Федералист - Страница 177


К оглавлению

177

Этот вывод, однако, никоим образом не предполагает верховенства судебной власти над законодательной. Предполагается, что власть народа выше обеих этих властей и, когда воля законодательной, выраженная в ее статутах, противоречит воле народа, выраженной в конституции, судьи должны руководствоваться последней, а не первой. При принятии своих решений они обязаны иметь в виду основные законы, а не те, которые ими не являются. [c.505]


Эти действия судов по своему усмотрению между двумя противоречащими законами иллюстрируют известное положение. Отнюдь не необычно, что одновременно существуют два закона, сталкивающиеся полностью или частично друг с другом, и ни в одном из них нет статьи или формулировки, предусматривающей его отмену. В таких случаях обязанность суда отменить, а затем заново сформулировать их значение и сферу действий. Итак, путем справедливого истолкования они могуг быть примирены друг с другом; разум и закон диктуют: это должно быть сделано. Где это неосуществимо, следует ввести в действие один, исключив другой. Практика, сложившаяся в судах при определении относительной действенности законов, заключается в отдаче предпочтения принятому последним, а не первым. Но это обычный способ толкования, не вытекающий из какого-нибудь закона, а отражающий характер и смысл событий. Это правило не предписывается условиями, принятыми законодателями, а принимается ими самими как соответствующее истине и потребностям жизни в качестве руководства при толковании законов. Суды сочли разумным, что между перекрещивающимися актами равной власти должно предпочесть последнее проявление ее воли.


Но что касается перекрещивающихся актов высшей и подчиненной, первоначальной и производной власти, характер и логика проблемы указывают, что в этом случае уместно следовать противоположному правилу. Они учат нас, что первоначальный акт высшей власти следует предпочесть последующим актам низшей и подчиненной власти, и, соответственно, когда данный статут противоречит конституции, долг суда придерживаться последней, игнорируя первый.


Можно без раздумий заявить: суды под предлогом неприятия заменят угодным им мнением конституционные намерения законодательного собрания. Это вполне может случиться при наличии двух противоречащих статутов, равно как в каждом судебном решении по поводу любого статута. Суды должны высказываться о смысле законов, а если они склонятся к проявлению воли вместо вынесения суждений, последствия будут такими же: замещение угодным им мнением мнения законодательного органа. Это суждение доказывает [c.506] единственно, что в этом случае суды будут практически дублировать этот орган.
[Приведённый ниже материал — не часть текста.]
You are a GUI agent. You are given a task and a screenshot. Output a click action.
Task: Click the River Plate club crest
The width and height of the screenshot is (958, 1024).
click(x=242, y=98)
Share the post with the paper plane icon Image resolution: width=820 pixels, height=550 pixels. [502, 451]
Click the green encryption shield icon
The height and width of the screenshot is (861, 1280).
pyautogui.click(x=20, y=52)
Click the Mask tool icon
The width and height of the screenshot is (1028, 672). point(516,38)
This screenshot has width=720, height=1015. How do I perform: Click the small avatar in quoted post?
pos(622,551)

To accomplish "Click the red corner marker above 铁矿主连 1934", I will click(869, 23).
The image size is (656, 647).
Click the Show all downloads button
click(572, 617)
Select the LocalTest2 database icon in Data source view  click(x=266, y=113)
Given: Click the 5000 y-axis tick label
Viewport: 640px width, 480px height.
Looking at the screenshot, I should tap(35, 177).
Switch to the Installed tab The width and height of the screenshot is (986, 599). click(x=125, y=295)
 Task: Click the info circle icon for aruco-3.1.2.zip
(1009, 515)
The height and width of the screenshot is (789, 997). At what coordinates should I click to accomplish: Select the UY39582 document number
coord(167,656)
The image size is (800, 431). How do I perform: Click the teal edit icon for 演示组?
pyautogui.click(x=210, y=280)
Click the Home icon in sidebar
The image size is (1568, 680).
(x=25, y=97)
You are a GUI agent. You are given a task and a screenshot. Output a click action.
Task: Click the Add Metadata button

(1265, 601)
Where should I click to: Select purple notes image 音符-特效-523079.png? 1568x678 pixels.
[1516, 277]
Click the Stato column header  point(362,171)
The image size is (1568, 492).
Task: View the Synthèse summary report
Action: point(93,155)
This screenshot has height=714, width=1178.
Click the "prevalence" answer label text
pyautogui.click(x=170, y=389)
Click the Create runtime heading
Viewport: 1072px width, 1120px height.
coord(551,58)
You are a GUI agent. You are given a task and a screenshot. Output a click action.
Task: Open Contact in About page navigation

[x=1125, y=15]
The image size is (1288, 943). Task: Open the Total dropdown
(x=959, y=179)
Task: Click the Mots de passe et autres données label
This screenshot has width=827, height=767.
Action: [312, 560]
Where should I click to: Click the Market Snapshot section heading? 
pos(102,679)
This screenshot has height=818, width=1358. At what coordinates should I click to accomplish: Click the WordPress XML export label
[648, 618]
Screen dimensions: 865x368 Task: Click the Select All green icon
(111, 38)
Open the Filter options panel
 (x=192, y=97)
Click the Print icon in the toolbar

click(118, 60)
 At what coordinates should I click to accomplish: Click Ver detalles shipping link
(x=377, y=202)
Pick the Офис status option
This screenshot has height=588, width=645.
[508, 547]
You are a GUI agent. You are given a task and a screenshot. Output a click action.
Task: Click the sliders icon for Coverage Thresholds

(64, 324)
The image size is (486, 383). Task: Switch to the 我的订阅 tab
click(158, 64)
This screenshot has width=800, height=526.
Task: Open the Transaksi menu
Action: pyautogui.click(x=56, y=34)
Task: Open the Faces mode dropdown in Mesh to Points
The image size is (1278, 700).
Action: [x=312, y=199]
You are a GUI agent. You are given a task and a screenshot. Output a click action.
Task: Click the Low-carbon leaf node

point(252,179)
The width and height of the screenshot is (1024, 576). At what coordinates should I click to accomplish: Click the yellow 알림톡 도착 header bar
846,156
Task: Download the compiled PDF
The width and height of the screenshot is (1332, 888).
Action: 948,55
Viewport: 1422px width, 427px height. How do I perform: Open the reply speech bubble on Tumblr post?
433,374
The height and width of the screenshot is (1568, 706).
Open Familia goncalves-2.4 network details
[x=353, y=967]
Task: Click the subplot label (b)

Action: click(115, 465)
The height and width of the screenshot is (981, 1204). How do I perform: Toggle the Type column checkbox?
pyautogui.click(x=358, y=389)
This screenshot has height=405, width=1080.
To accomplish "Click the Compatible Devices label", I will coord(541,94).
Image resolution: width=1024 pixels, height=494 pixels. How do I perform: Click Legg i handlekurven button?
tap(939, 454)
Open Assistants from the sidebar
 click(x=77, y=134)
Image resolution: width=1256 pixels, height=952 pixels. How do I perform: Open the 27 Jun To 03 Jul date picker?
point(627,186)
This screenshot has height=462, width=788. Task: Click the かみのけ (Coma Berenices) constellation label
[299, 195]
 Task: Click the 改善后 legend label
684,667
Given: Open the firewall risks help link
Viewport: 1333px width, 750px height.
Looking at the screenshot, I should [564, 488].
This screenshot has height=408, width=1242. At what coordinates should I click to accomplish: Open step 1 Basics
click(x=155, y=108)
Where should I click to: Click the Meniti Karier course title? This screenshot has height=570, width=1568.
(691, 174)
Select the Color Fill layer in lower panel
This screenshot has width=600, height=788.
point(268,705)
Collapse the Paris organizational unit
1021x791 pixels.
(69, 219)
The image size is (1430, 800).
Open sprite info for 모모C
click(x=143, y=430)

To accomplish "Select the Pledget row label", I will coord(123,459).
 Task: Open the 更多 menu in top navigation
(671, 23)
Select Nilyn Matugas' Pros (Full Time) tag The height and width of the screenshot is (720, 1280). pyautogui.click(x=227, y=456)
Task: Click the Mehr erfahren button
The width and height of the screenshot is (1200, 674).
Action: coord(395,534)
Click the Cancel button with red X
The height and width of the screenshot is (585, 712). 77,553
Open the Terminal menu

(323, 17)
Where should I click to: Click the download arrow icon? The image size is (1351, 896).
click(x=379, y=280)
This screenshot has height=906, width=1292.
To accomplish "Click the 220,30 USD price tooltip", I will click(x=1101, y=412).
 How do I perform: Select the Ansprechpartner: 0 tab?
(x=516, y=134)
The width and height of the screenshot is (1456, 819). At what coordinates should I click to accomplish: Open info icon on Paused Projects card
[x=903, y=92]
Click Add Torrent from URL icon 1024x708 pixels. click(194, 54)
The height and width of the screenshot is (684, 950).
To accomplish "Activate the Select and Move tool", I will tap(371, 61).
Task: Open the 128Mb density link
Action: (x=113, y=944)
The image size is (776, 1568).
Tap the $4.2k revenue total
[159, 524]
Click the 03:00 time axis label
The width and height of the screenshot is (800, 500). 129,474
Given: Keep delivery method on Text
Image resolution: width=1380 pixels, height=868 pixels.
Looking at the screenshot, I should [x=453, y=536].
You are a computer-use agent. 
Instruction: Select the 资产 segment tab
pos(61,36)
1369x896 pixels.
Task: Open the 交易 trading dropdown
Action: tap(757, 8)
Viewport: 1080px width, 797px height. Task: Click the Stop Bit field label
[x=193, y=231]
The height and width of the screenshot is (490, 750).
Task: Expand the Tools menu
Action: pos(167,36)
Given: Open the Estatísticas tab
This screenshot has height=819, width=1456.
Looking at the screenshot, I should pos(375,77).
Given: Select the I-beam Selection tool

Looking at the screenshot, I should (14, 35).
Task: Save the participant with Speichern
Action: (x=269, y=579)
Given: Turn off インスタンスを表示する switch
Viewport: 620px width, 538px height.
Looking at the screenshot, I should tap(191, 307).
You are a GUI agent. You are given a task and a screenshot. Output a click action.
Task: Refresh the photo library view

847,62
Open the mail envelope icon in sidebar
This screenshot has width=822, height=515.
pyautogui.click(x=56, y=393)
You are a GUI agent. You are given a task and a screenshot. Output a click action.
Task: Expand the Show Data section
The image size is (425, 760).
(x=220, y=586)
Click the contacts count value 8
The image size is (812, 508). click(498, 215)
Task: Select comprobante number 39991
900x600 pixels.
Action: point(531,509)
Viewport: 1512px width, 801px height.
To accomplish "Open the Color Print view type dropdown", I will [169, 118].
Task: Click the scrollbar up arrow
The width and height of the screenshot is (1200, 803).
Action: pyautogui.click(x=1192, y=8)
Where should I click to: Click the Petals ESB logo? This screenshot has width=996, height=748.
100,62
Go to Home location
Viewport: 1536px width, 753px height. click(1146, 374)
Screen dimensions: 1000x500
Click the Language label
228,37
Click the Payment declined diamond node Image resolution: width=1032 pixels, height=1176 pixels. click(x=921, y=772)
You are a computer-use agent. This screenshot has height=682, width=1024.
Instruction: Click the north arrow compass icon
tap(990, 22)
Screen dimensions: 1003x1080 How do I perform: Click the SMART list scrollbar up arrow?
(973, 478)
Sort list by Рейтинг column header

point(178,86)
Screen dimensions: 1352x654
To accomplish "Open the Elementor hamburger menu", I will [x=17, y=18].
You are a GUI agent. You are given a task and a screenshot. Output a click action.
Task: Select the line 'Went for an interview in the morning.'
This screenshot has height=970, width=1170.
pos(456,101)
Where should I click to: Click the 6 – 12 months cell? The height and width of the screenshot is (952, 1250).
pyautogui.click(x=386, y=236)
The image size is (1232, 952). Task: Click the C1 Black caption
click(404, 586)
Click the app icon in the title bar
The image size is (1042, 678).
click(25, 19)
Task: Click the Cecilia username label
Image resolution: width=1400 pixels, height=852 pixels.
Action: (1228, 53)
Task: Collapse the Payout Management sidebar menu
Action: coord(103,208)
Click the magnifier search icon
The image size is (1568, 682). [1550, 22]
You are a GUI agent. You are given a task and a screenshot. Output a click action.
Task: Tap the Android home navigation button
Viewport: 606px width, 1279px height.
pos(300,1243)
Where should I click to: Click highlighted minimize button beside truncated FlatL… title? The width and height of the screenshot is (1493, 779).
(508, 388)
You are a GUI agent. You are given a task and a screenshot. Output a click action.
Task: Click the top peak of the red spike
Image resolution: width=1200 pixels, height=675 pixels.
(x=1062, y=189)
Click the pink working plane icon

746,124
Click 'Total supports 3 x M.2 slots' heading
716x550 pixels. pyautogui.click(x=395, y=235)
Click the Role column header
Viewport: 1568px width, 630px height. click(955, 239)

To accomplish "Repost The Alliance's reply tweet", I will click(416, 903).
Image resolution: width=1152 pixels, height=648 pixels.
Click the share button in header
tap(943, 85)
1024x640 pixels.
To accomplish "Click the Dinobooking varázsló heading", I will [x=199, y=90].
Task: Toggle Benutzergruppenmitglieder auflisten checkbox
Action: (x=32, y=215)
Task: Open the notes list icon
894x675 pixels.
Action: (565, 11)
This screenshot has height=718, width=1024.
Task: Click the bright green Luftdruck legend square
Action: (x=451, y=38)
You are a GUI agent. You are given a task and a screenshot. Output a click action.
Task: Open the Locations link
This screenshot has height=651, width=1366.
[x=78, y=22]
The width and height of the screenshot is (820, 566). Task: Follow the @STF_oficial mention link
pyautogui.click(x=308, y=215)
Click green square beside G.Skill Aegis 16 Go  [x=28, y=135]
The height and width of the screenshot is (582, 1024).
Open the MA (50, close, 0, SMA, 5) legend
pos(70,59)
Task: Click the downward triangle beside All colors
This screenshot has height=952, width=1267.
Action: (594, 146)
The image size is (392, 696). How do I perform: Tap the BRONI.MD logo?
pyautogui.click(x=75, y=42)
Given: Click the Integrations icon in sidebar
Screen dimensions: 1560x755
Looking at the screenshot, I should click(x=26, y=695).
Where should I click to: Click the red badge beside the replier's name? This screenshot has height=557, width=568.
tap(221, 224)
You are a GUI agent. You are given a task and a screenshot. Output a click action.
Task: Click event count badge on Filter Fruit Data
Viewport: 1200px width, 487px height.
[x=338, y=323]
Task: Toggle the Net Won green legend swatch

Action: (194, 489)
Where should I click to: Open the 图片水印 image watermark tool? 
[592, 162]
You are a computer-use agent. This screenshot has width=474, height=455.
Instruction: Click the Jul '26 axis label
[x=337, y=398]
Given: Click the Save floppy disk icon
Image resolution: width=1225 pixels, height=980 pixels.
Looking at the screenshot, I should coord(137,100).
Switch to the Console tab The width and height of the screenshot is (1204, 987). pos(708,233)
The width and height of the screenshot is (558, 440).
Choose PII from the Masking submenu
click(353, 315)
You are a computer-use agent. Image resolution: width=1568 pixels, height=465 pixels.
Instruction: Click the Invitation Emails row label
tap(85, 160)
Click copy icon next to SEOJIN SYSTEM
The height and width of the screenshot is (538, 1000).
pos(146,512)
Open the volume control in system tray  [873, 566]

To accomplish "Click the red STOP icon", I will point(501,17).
Если же рассматривать суды как оплоты ограниченной конституции против покушений законодателей, это соображение явится сильным аргументом в пользу постоянного пребывания на судебных должностях, ибо ничто не способствует так независимому духу судей, столь важному для верного исполнения их труднейшего долга.


Независимость судей в равной степени нужна для охраны конституции и прав человека от влияния дурных настроений, которые в результате ухищрений интриганов или стечения обстоятельств иногда распространяются в народе, и хотя они быстро уступают место лучшей информации и более взвешенным суждениям, но все же успевают дать толчок опасным нововведениям в правительстве и серьезному подавлению меньшинства в сообществе. Однако я верю, что друзья предлагаемой конституции никогда не согласятся с ее врагами4 и не поставят под вопрос коренной принцип республиканского правления, в соответствии с которым народ имеет право изменять или отменять существующую конституцию, если сочтет ее не отвечающей его благополучию. Однако из этого принципа не следует, что представителям народа, если большинство их избирателей поддастся преходящим настроениям, несовместимым с существующей конституцией, будет по этой причине дозволено нарушать указанные положения или что суды будут в большей степени обязаны смотреть сквозь пальцы на такие нарушения, чем когда они – результат интриг в представительном органе. Пока народ торжественным и авторитетным актом не [c.507] аннулировал или не изменил установленную форму*, она связывает его коллективно и индивидуально, и никакие предположения или даже знание настроений народа не могут оправдать отхода его представителей от этой формы до принятия упомянутого акта. Легко усмотреть, что от судей потребуется необычная твердость выполнять свой долг верных защитников конституции перед лицом вторжений законодателей, подстрекаемых голосом большинства сообщества.


Но независимость судей чрезвычайно важна не только из-за последствий распространения дурных настроений в обществе, что наносит ущерб конституции. Ведь они не идут дальше нарушения личных прав данных классов граждан принятием несправедливых, пристрастных законов. Здесь твердость судьи имеет громадное значение для смягчения жесткости этих законов и ограничения сферы их действия, что не только умерит непосредственный вред от уже принятых, но послужит для законодательного органа сдерживающим началом при принятии новых. Усмотрев, что на пути претворения беззаконных намерений встретятся трудности из-за щепетильности судов, законодатели будут вынуждены по тем же мотивам несправедливости ограничить свои попытки. Это обстоятельство призвано было оказать большое влияние на наше правительство, однако лишь немногие знают о нем. Блага честности и умеренности судебного сословия уже ощутили более чем в одном штате; и хотя они, возможно, не понравились вынашивающим зловещие планы, но заслужили уважение и одобрение всех добродетельных и бескорыстных. Все достойные люди должны ценить все, что способствует рождению и укреплению описанного настроя в судах, ибо никто не может быть уверенным, что завтра не станет жертвой духа несправедливости, от которого сегодня он в выигрыше. И каждый должен ныне прочувствовать: неизбежное развитие этого духа подорвет основы общественного и частного доверия, введет вместо них всеобщее недоверие и страдание.